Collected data
★ ★ ★

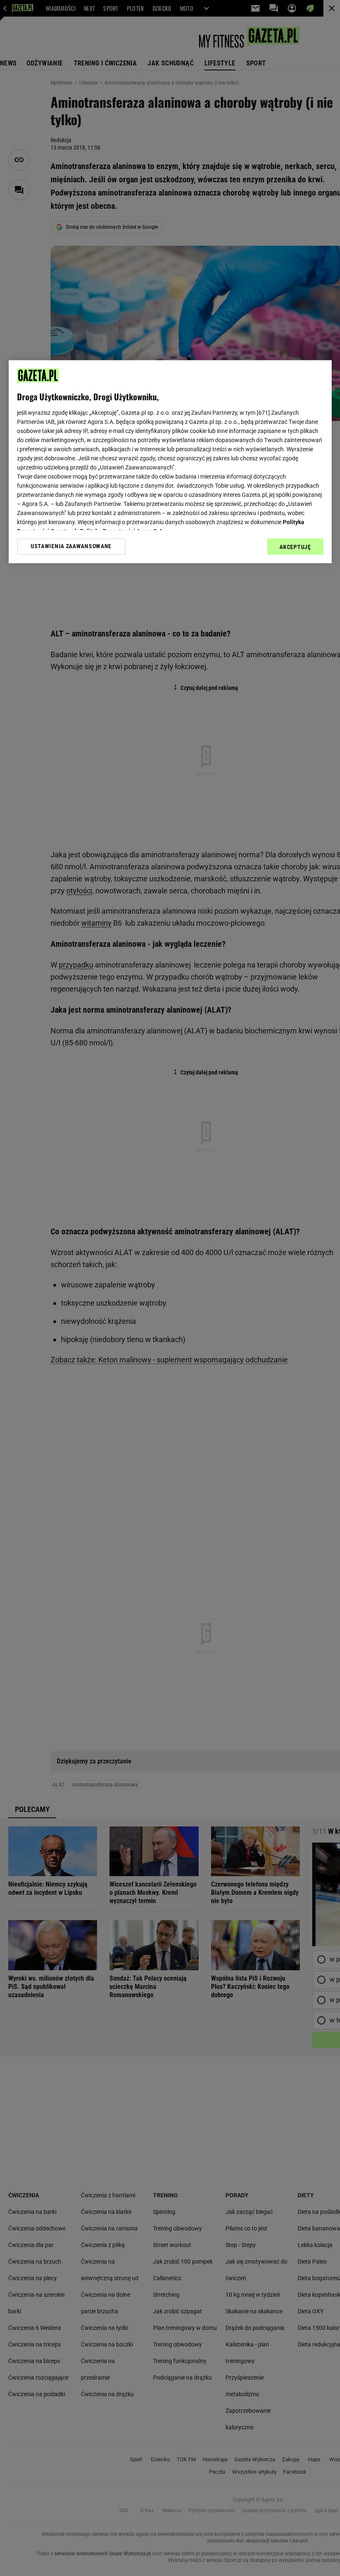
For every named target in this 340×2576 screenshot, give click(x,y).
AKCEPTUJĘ (295, 547)
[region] (170, 461)
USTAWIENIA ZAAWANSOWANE (71, 546)
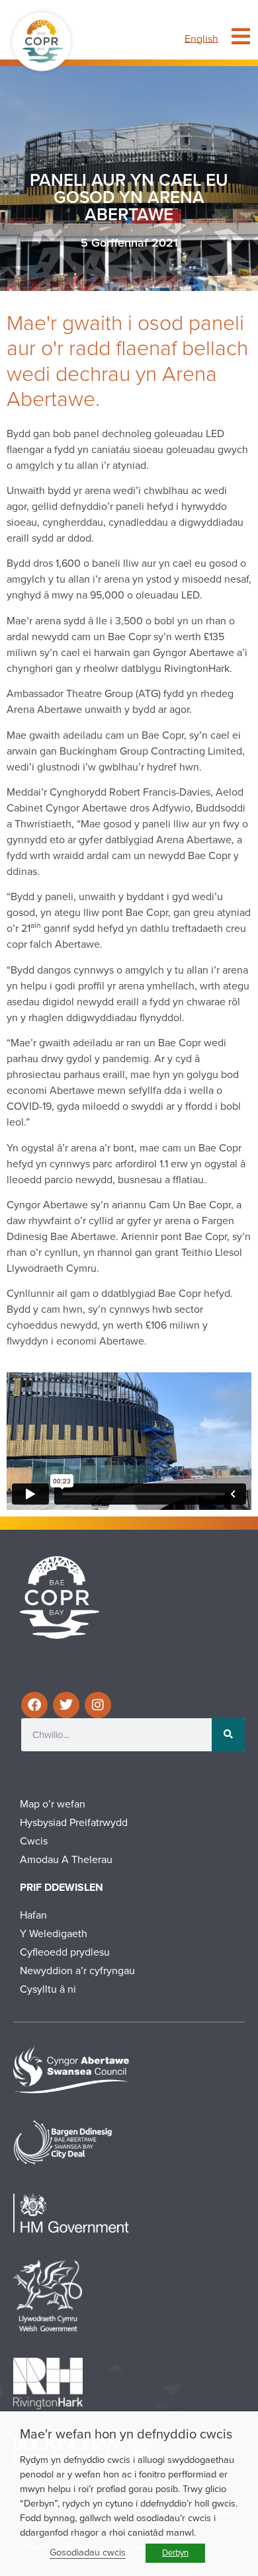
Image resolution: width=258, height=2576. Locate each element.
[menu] (240, 36)
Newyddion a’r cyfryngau (77, 1970)
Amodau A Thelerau (66, 1859)
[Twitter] (66, 1705)
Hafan (33, 1915)
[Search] (228, 1734)
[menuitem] (201, 39)
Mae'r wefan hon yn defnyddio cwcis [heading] (126, 2434)
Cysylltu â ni (48, 1989)
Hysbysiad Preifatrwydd (74, 1822)
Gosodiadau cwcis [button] (88, 2552)
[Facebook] (34, 1705)
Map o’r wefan (52, 1804)
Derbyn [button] (175, 2553)
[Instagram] (98, 1705)
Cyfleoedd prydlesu (65, 1952)
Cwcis (34, 1841)
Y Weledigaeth (53, 1933)
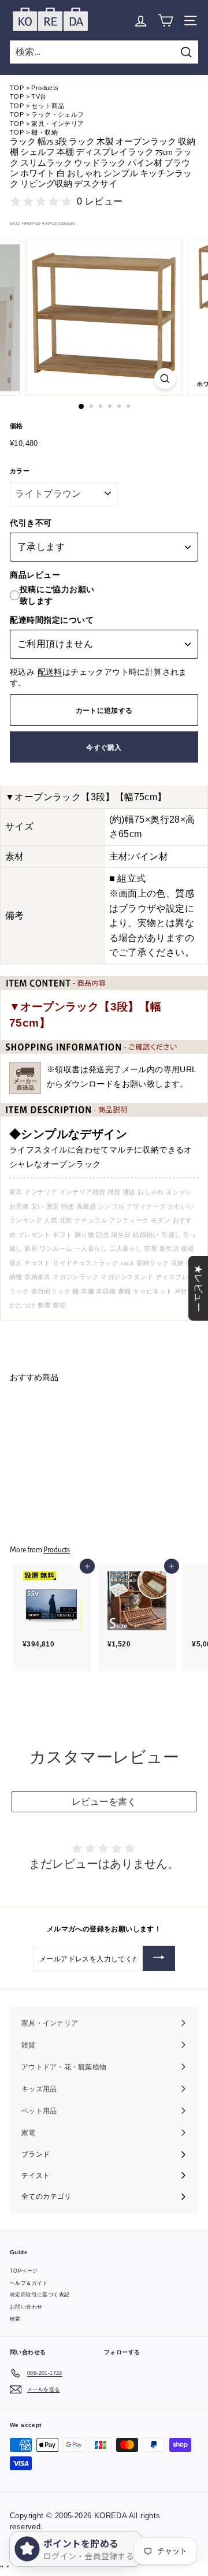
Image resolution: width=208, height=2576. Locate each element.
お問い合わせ (26, 2307)
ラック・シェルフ (57, 114)
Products (44, 87)
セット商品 (47, 105)
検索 (15, 2319)
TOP (17, 87)
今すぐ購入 (104, 747)
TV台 (38, 96)
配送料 (50, 672)
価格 (16, 425)
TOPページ (24, 2271)
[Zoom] (165, 378)
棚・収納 (44, 132)
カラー (19, 470)
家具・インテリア (57, 123)
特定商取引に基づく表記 (39, 2295)
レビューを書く (104, 1801)
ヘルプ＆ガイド (29, 2283)
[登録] (159, 1958)
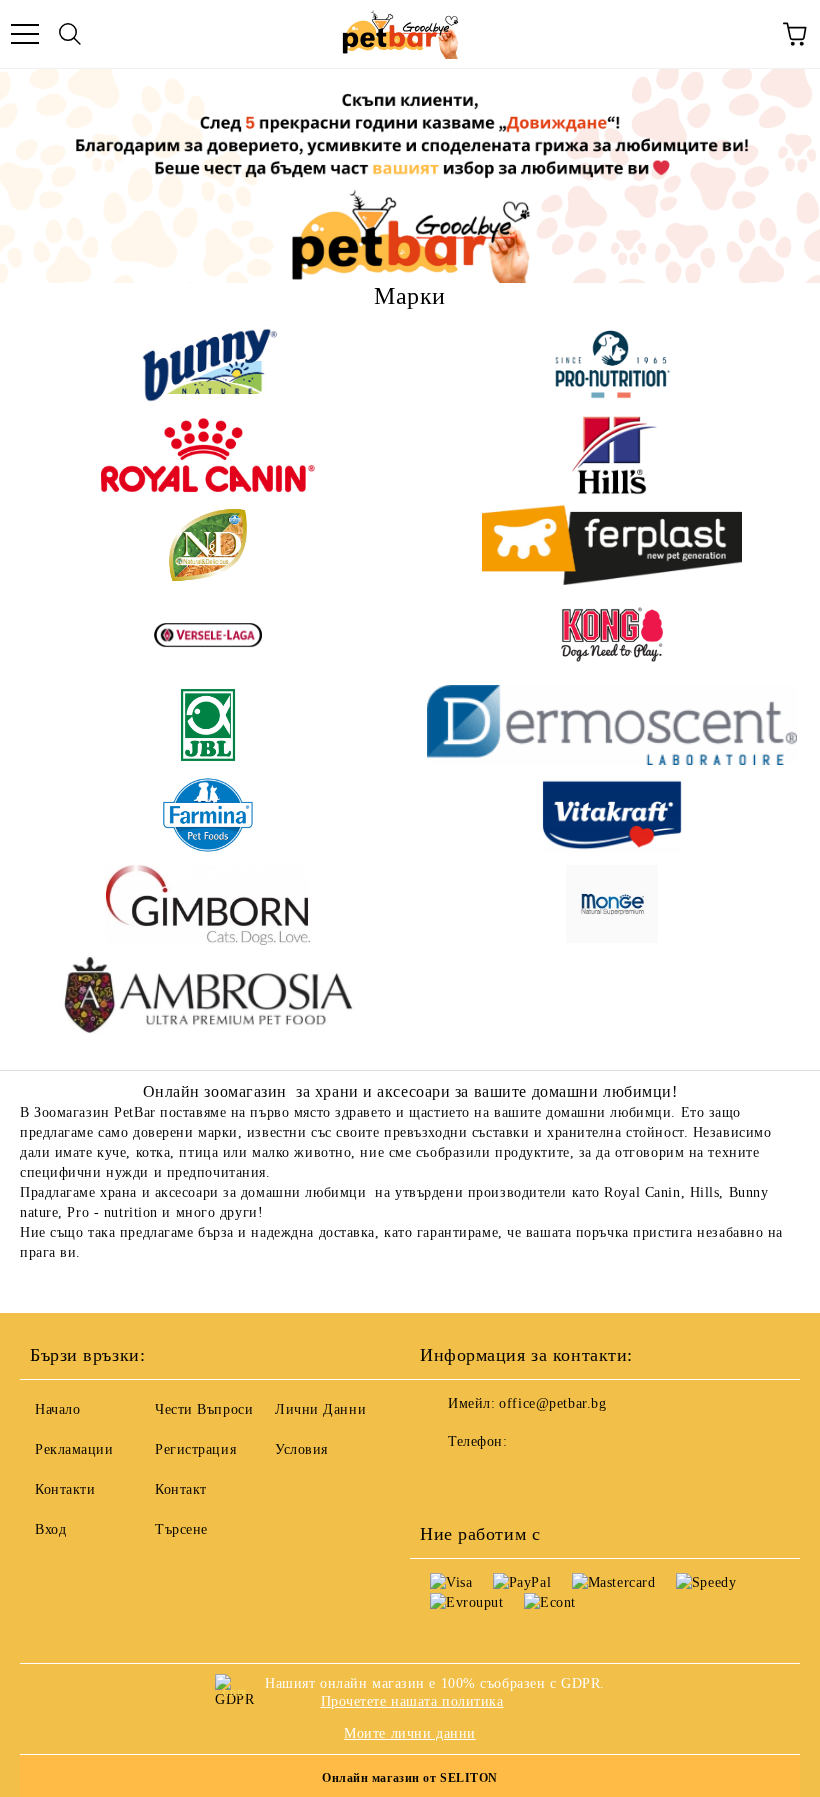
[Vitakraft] (612, 815)
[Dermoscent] (612, 725)
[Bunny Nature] (208, 365)
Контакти (65, 1489)
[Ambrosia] (208, 995)
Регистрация (195, 1449)
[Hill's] (612, 455)
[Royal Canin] (208, 455)
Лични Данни (320, 1409)
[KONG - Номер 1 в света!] (612, 635)
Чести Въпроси (204, 1409)
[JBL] (208, 725)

★ ★ ★

#### TRY IT:
Could you output every entry exactly as written, skipping the pictures?

#### EXERCISE OUTPUT:
For every named target in this 340×2576 screenshot, give click(x,y).
AKCEPTUJĘ (295, 547)
[region] (170, 461)
USTAWIENIA ZAAWANSOWANE (71, 546)
Image resolution: width=258, height=2576. Locate each element.
[menu] (240, 36)
Newyddion a’r cyfryngau (77, 1970)
Amodau A Thelerau (66, 1859)
[Twitter] (66, 1705)
Hafan (33, 1915)
[Search] (228, 1734)
[menuitem] (201, 39)
Mae'r wefan hon yn defnyddio cwcis [heading] (126, 2434)
Cysylltu â ni (48, 1989)
Hysbysiad Preifatrwydd (74, 1822)
Gosodiadau cwcis [button] (88, 2552)
[Facebook] (34, 1705)
Map o’r wefan (52, 1804)
Derbyn [button] (175, 2553)
[Instagram] (98, 1705)
Cyfleoedd prydlesu (65, 1952)
Cwcis (34, 1841)
Y Weledigaeth (53, 1933)
Image resolution: width=208, height=2576. Locate each element.
お問い合わせ (26, 2307)
ラック・シェルフ (57, 114)
Products (44, 87)
セット商品 (47, 105)
検索 (15, 2319)
TOP (17, 87)
今すぐ購入 (104, 747)
TV台 (38, 96)
配送料 (50, 672)
価格 (16, 425)
TOPページ (24, 2271)
[Zoom] (165, 378)
棚・収納 (44, 132)
カラー (19, 470)
家具・インテリア (57, 123)
特定商取引に基づく表記 (39, 2295)
レビューを書く (104, 1801)
ヘルプ＆ガイド (29, 2283)
[登録] (159, 1958)
[Vitakraft] (612, 815)
[Dermoscent] (612, 725)
[Bunny Nature] (208, 365)
Контакти (65, 1489)
[Ambrosia] (208, 995)
Регистрация (195, 1449)
[Hill's] (612, 455)
[Royal Canin] (208, 455)
Лични Данни (320, 1409)
[KONG - Номер 1 в света!] (612, 635)
Чести Въпроси (204, 1409)
[JBL] (208, 725)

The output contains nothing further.